Die Party kann für Boris Johnson weitergehen – zumindest vorübergehend. Der britische Premierminister überstand am Montag ein Misstrauensvotum seiner Tory-Partei. Solche Vertrauensabstimmungen haben bei Grossbritanniens Konservativen Tradition. Ein Blick zurück zeigt: Auch gewonnene Misstrauensabstimmungen können der Anfang vom Ende sein.
May besser als Johnson
Gut möglich, dass sich Johnsons Vorgängerin Theresa May am Montagabend ein Lächeln nicht verkneifen konnte. Im Dezember 2018 überstand May eine Vertrauensabstimmung mit 63 Prozent Zustimmung und war damit notabene besser als Johnson, der lediglich 59 Prozent der konservativen Abgeordneten hinter sich scharen konnte. Nichtsdestotrotz markierte Mays Sieg den Anfang vom Ende ihrer Zeit als Premierministerin. Ein halbes Jahr später warf sie das Handtuch. Der Grund: Ihr Brexit-Deal fand bei den Tories keine Mehrheit.
Könnte Johnson nun das gleiche Schicksal wie May ereilen? «Es ist denkbar, dass Boris Johnson ein paar Tage, vielleicht noch ein paar Wochen oder Monate im Amt bleibt», sagt SRF-Grossbritannien-Korrespondent Michael Gerber. Ein Schlüsselmoment für Johnson wird gemäss Gerber der 23. Juni: An diesem Tag – dem sechsten Jahrestag des Brexit-Referendums – finden in zwei Wahlkreisen Nachwahlen statt. «Wenn die Tories beide Wahlkreise verlieren, könnte der Druck, sofort abzutreten, auf Johnson steigen», so Gerber.
Bei einem Vollerfolg bleibe Johnson wohl etwas Zeit zum Durchatmen. Was Johnson entgegenkommt, ist die derzeit schwache parteiinterne Konkurrenz. «Es gibt keine Persönlichkeit innerhalb der Partei, die ihm im Moment gefährlich werden könnte», sagt Gerber. Dies könne sich aber in den nächsten Tagen und Wochen ändern. Ganz im Gegensatz dazu hatte May in der Person von Boris Johnson selbst einen harten Widersacher in den eigenen Reihen. May selbst sitzt heute immer noch als Hinterbänklerin im Unterhaus.
Das Ende der «Eisernen Lady»
Dass Vertrauensabstimmungen bei den Tories Tradition haben, zeigt ein Blick weiter zurück in die Geschichtsbücher: 1990 ging es für die «Eiserne Lady» Margaret Thatcher in ihrer dritten Amtszeit ums Ganze.

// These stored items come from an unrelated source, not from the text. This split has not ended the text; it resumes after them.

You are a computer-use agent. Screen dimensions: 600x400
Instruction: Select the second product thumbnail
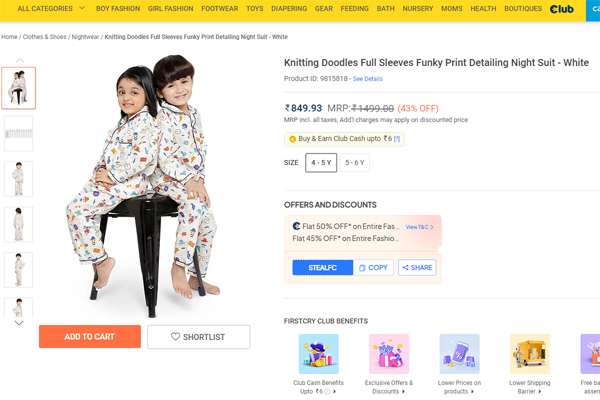coord(19,133)
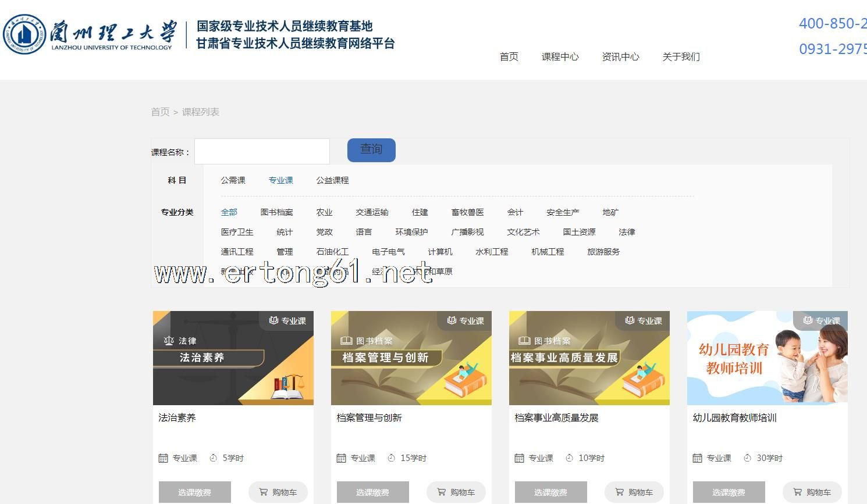
Task: Filter courses by 医疗卫生 category
Action: pyautogui.click(x=237, y=232)
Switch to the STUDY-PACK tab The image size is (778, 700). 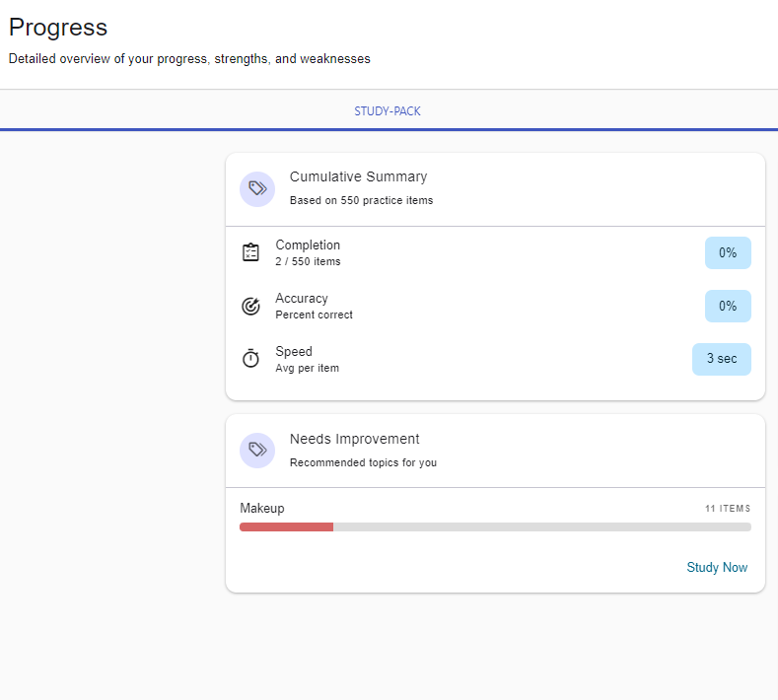pyautogui.click(x=388, y=111)
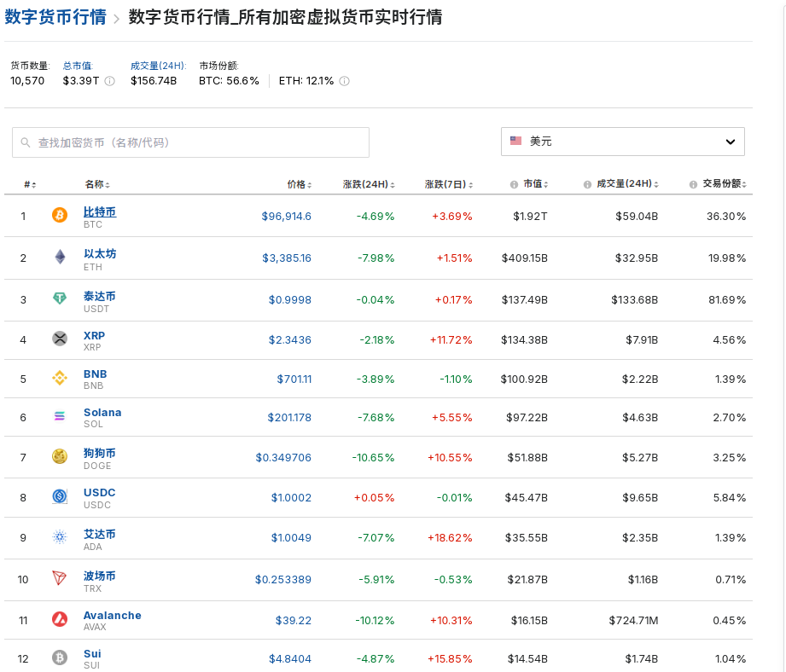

Zum zweiten Mal nach 1989 musste sie sich einem Misstrauensvotum stellen. Mit ihrem unnachgiebigen Kurs in der Europa- und Sozialpolitik und ihrem selbstherrlichen Führungsstil hatte sie sich in der Fraktion immer mehr ins Abseits manövriert. Thatcher obsiegte nur knapp, musste aber politisch schwer angeschlagen acht Tage später zurücktreten.
Thatchers Nachfolger John Major zettelte 1995 als Parteichef ein Misstrauensvotum aus taktischen Gründen an. Major schlug zwar seinen parteiinternen Herausforderer, verlor aber zwei Jahre später die Wahl gegen Tony Blair.
Eine Niederlage bei einem Misstrauensvotum musste zuletzt der damalige Tory-Chef Iain Duncan Smith hinnehmen. 2003 sprachen sich 55 Prozent der Abgeordneten der damaligen Oppositionspartei gegen ihn aus. Genau wie Theresa May sitzt auch Smith immer noch als Abgeordneter im Unterhaus.